Seleukoslar döneminde kent oldukça zengin bir konumda idi. M.Ö 189-133 yılları arasında Pergamon Krallığı’na katılmış, Pergamon Krallığı’nın vasiyet yoluyla Roma egemenliğine geçmesinden sonra da, Roma’nın Asia Eyaleti’nin bir parçası olmuştur. Böylece M.Ö. 39’a kadar sürecek olan özgürlüğünü kısmen de olsa korumuştur. M.Ö 39’da Galat Kralı Amyntos’un egemenliğini tanımak zorunda kalmıştır. M.Ö. 25’te yeniden Roma’nın eyaleti Galatia’ya dahil olmuştur.

Roma İmparatorluğu döneminden itibaren (M.Ö 25) yazıtlarda ve sikkelerde görüldüğü gibi “Pisidia’nın önde gelen şehri, Romalı’ların dostu ve müttefiki” sözünden yola çıkılarak Romalı’ların koruduğu bir kent olmuş ve egemenlik alanı genişletilmiştir.

Bu dönemde bölgeye savaşmak için gelen askerlere yapılan tahıl satışlarından ötürü kent daha da zenginleşmiştir. Bizans döneminde Hıristiyanlığın devlet tarafından kabul edilmesiyle Psidia Eyaletinin önemli piskoposluk merkezi olmuştur.

Sagalassos, M.S. 518 ve 528’de depremlerden, 541-543 yıllarında da veba salgınından zarar görmüş, M.S. 644-696’ da Arap akınlarına uğramıştır. M.S.XII.yüzyıla kadar burada yaşandığı, XIII.yüzyıldan sonra da ismine yazılı kaynaklarda rastlanmadığı görülmektedir.

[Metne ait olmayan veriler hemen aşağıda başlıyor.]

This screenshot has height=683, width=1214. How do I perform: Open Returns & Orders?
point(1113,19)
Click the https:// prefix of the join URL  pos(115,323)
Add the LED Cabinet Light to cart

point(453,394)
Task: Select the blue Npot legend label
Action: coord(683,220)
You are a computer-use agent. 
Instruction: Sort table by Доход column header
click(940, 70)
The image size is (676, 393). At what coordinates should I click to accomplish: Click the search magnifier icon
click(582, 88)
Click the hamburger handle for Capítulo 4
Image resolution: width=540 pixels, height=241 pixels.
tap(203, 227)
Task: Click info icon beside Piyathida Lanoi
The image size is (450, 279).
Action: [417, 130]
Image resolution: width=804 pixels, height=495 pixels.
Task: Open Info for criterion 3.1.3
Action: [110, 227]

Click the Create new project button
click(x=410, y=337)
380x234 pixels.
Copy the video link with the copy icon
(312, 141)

Sagalassos’dan Günümüze Ulaşan Antik Yapılar:

Dor Mabedi

Kentin bulunduğu alanın üst noktasındaki Dor üslubundaki mabedin kazılarına 1990 yılında başlanmış olup, kazılar günümüzde de devam etmektedir.

İlk kazılarda büyük olasılıkla MS.I.yüzyıla tarihlenen bu yapının arazi konumundan ötürü zaman zaman değişikliğe uğradığı ortaya çıkmıştır. Özellikle orijinal merdivenlerin yerini üç ayrı teras almıştır.


Mabet üzerindeki son değişiklik M.S.V.yüzyılda kentteki diğer yapılardan toplanan malzemelerden yararlanılarak yapılmıştır. Bu arada ön duvar daha yüksek olarak yeniden inşa edilmiştir. Bu değişiklikle o dönemde dini amaçlar için kullanılmayan yapı, geç sur duvarı ile birleştirilerek bir kuleye çevrilmiştir. Bu değişikliğin kenti Isauria kabilesine (M.S 404-406) karşı korumak için yapıldığı sanılmaktadır. Geç döneme tarihlenen surun, güneyine dıştan 1.10-1.60 m., içeride de 1.80-2 m. genişliğinde bir çeşit rampa, duvarı sağlamlaştırmak için düzenlenmiştir.

Sagalassos 1992 yılı kazılarında bölge kültü ile ilgili yerli binici tanrı Kakasbos kültüne dair adak eşyaları dışında herhangi bir buluntu ile karşılaşılamamıştır.

Yalnızca 10-30 cm. kalınlığındaki üst katmanın içinden yapı malzemeleri dışında kap kacak, cam ve metal objeler bulunmuştur.

Bunun dışında geç Roma mozaik parçaları, dikine yerleştirilmiş pişmiş topraktan bir boru sistemi, Hadrianus , Julianus ve diğer dönemlere ait sikkeler ile zengin çeşitli adak eşyaları ile karşılaşılmıştır.Bunlar MS.VII.yüzyıla tarihlendirildiği gibi üslupları, Roma Erken İmparatorluk döneminin özelliklerini taşımaktadır.

Apollon Klarios Mabedi

Apollon Klarios Mabedine ait kalıntılar yapılan kazılar sonucunda tamamen ortaya çıkarılmıştır.Mimari parçalar oldukça iyi korunmuş, daha öncekilerden farklı olarak son derece sade oldukları da dikkati çekmektedir. Belki de kente zarar veren depremlerden ötürü bu tür bir yapılanmaya gidildiği de düşünülmektedir.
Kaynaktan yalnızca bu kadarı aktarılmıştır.